53% Try them in a civil or an international court

“The military tribunals have no international credibility. And we must have some legal resolution to this mess.”

“Ideally, but it won't happen. Next best would be release them to their home countries, but not to countries known to torture or do other things of which we officially disapprove. Otherwise, no gain.”

“There are, undoubtedly, people in Guantanamo guilty of heinous crimes. But we live in a system where that determination is made not by the whims of an executive but rather by a court of law. Our failure to live up to this sacred and essential principle has eroded our standing in the world, and the sooner we demonstrate that we are a nation of laws in fact the better.”

“Try them, if there is a case. Otherwise, release them.”

“If we have evidence on them, we have nothing to fear and a lot to gain by holding proper trials. They will show our 'bona fides' to the world, which now are badly tarnished.”

37% Process each one through the military tribunal system

“A fair and transparent military tribunal system should have been an integral part from the beginning, but as with so much about Afghanistan and Iraq, the Bush Administration never thought beyond first moves. We are, as the President often acknowledges, involved in a conflict with a movement. This movement has global aspirations. While any defeat of such a movement will be a decades long struggle, it will come through a superior political strategy, not through just trying to kill or lock away terrorists. Gitmo does great harm to any effective US political strategy against terrorism.”

“To give them access to civil courts would be to succumb to what Al Queda calls their strategy of 'lawfare.' As the 9/11 report explained, giving the Blind Sheik and his accomplices access to the civil courts was a significant element in the success of the second attack on the World Trade Center.”

“Process them through the military tribunal system, but ensure it accords the detainees due process.”

“[The other] options are insane, so I guess that leaves [the tribunal system].”

“…or have Congress create a special terrorist court system.”
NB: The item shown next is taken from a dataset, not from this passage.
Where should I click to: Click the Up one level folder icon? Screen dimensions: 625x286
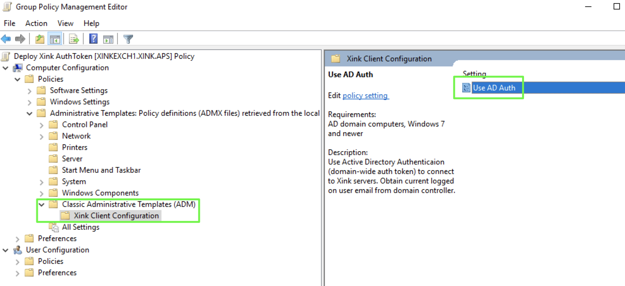39,39

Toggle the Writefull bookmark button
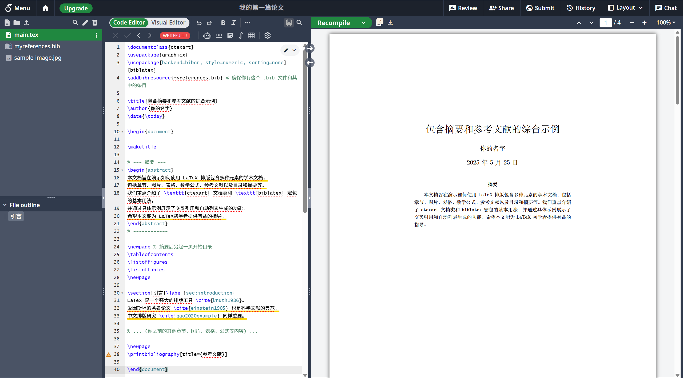tap(289, 23)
10% Release them to their home countries

“This is the right course, but it is easier said than done. Some countries don't want their nationals back; they represent nothing but trouble, and it is easier to throw stones at GITMO than to figure out what to do with them. Those that do want their nationals back need to undertake some steps that could range from rehabilitation to monitoring to continued confinement. Working out those arrangements, in a way that gives confidence about consistency and compliance, is harder than most critics know or would acknowledge.”
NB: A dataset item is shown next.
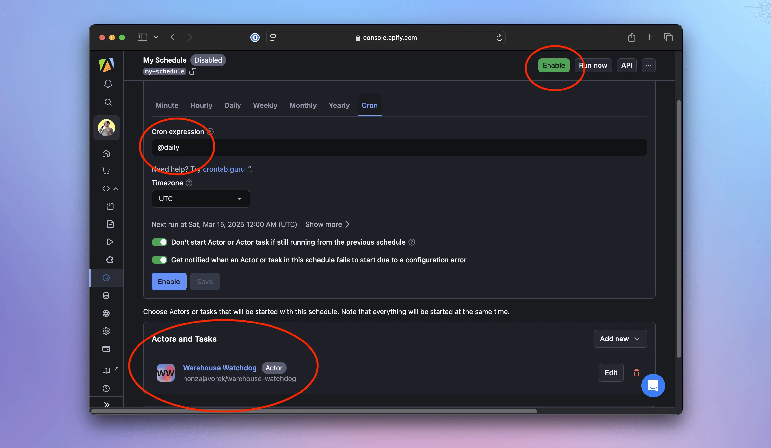
Task: Copy the my-schedule name icon
Action: click(x=193, y=71)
“Case by case. bury some; send some to be buried; try some; release some.”

“Your question misses a key point: One of the main purposes of detaining terrorists is simply to keep them locked up so they cannot commit murder. It is lawful for us to hold enemies captured in a war and we can do so without trial until such time as the war is over. We are not required to release them to their home countries or to try them.”

“All of the above. If the military tribunal system has value, it is as a vetting procedure to separate those detainees against whom a criminal case can be constructed from those who were swept up but against whom no such case can be made. The former should be tried in regular courts, and the latter should be returned to their home countries.”
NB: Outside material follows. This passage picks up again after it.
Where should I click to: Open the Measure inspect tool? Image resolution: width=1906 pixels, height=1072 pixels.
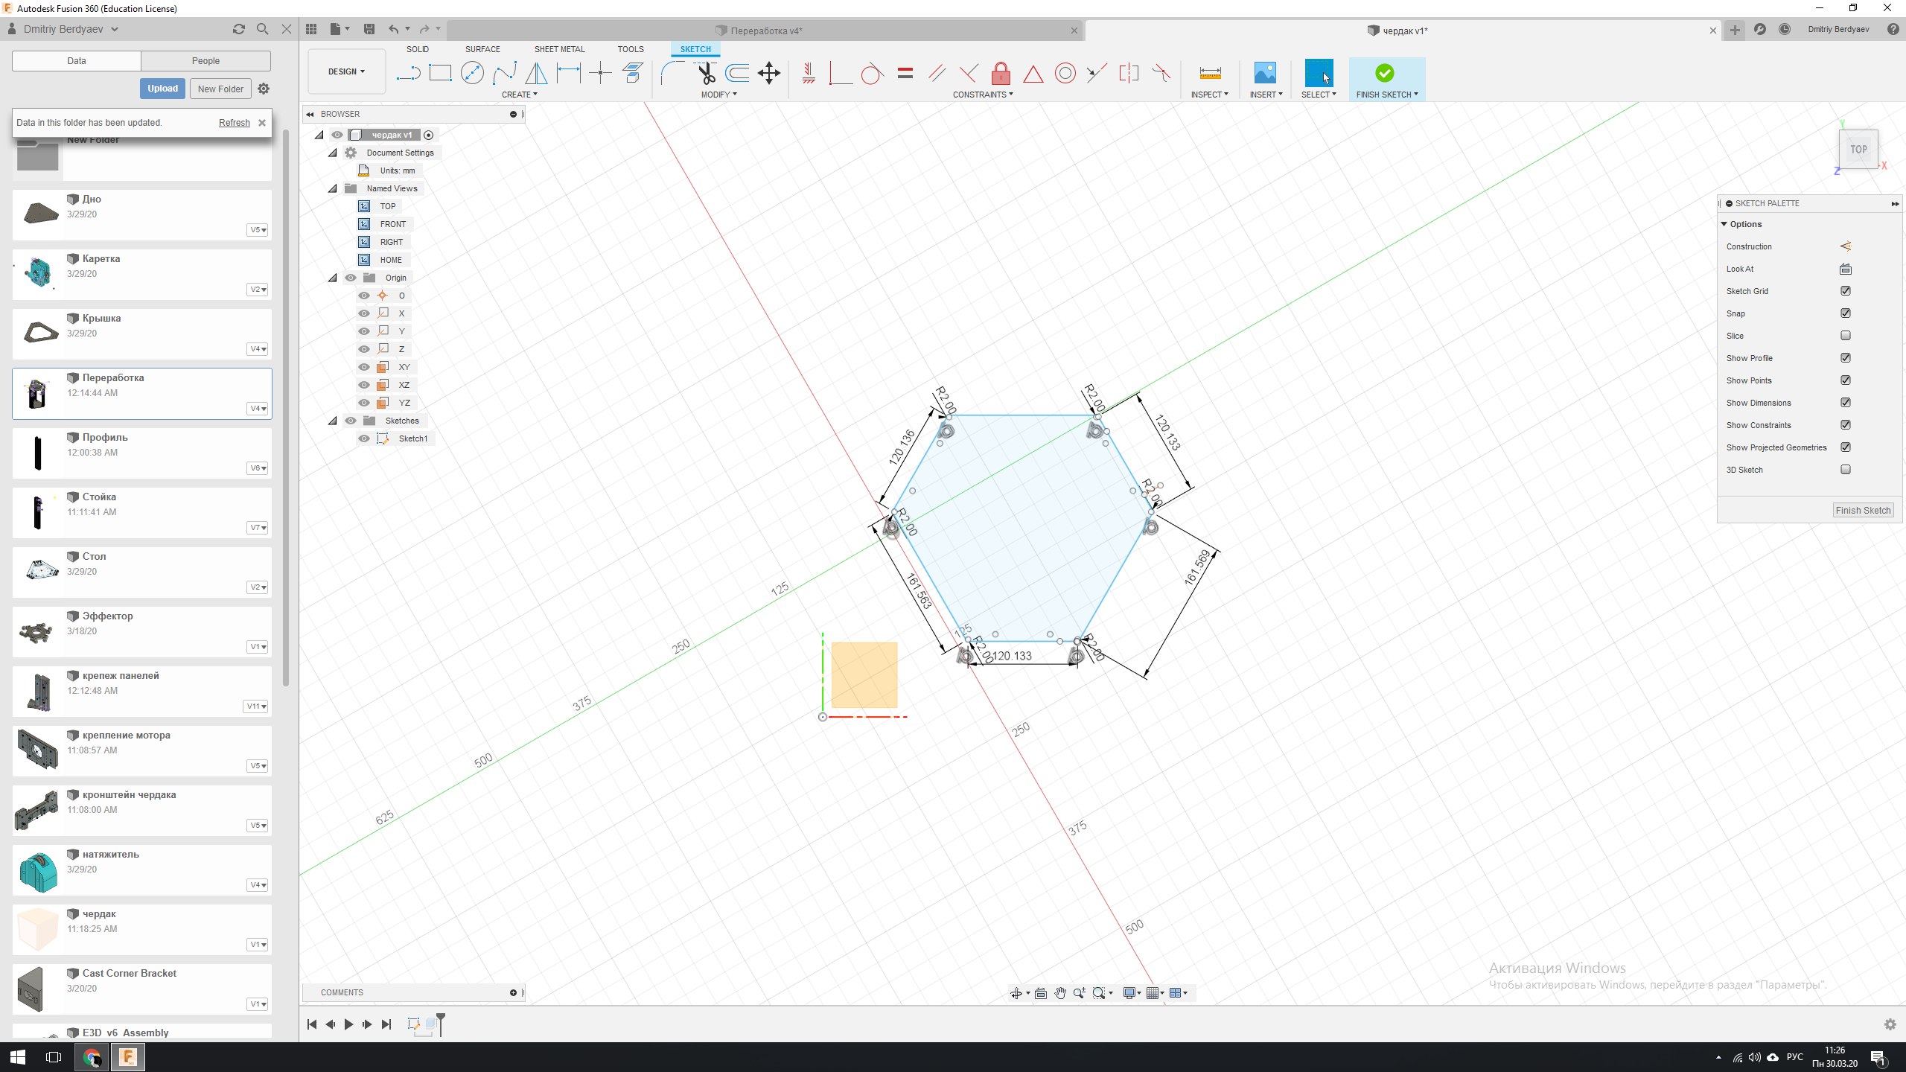coord(1210,73)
“They are POWs; they should be released when the war ends.”

“You can't release them to their home countries either because the home countries won't agree to keep them from rejoining the battle or because the home countries won't treat them well (in some cases they'll likely kill them). They have been processed through the tribunal system at this point. Trying those alleged to have committed war crimes could be done in the tribunal system or in civil courts, providing the evidence could be unclassified. The problem is most of the detainees are illegal enemy combatants, not accused of war crimes, so the only alternative is to hold them until the end of the conflict. In this 'long war' that is a long way off.

"The detainees left at Guantanamo would kill our children or grandchildren if released. The one option that is not acceptable in my view is to simply release them or put them in a court system where release is a possibility due to the inability to produce unclassified evidence.”

“Different solutions for different individuals depending on the evidence behind the attention and the capacity of home countries to handle them.”

PARTICIPANTS (41):Kenneth Adelman, Graham Allison, Ronald Asmus, Samuel Berger, Stephen Bosworth, Daniel Byman, Warren Christopher, Wesley Clark, Richard Clarke, Ivo Daalder, James Dobbins, Douglas Feith, Leslie Gelb, Marc Grossman, John Hamre, Gary Hart, Bruce Hoffman, Laura Holgate, John Hulsman, Robert Hunter, Tony Judt, Robert Kagan, David Kay, Andrew Krepinevich, Charles Kupchan, John Lehman, James Lindsay, Edward Luttwak, John McLaughlin, Richard Myers, William Nash, Joseph Nye, Carlos Pascual, Paul Pillar, Kenneth Pollack, Joseph Ralston, Susan Rice, Wendy Sherman, Anne-Marie Slaighter, James Steinberg, Anthony Zinni.

Because of rounding, totals do not always add up to 100%.